• **What to work on**
Copy out everything from the line containing "Task: Click meal icon on AA127 flight" down to the line containing "Action: coord(448,614)", both lines included, and nothing outside that range. Keep the requests as they are, but shift every coordinate in the answers by adding 79 to each number.

• **Given information**
****************************************

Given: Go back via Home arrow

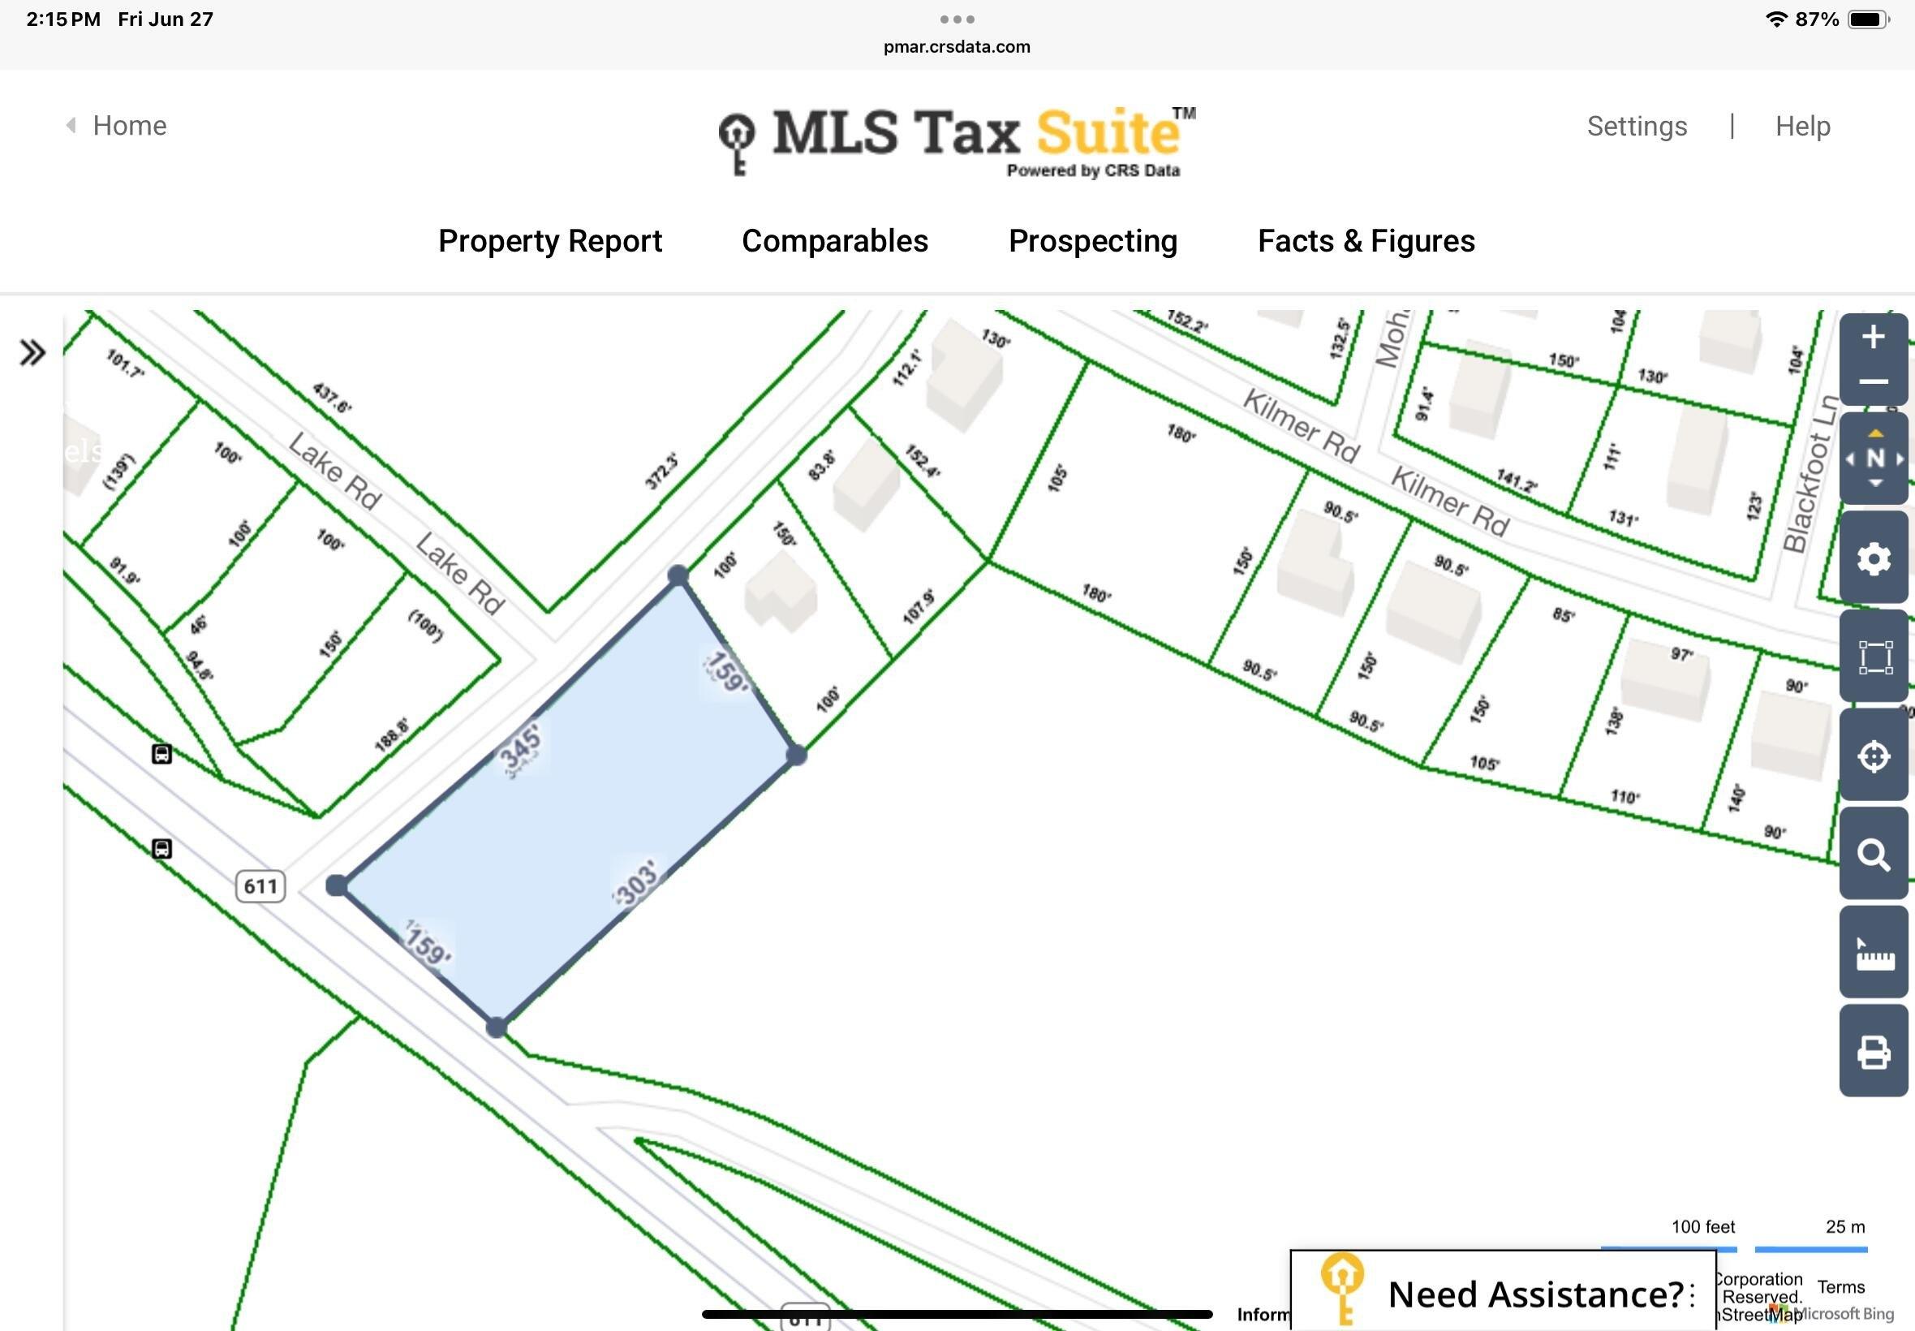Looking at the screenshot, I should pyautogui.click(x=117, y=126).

****************************************

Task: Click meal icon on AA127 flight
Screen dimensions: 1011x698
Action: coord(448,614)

****************************************

• **Exercise response**
Task: Click meal icon on AA127 flight
Screen dimensions: 1011x698
Action: coord(527,693)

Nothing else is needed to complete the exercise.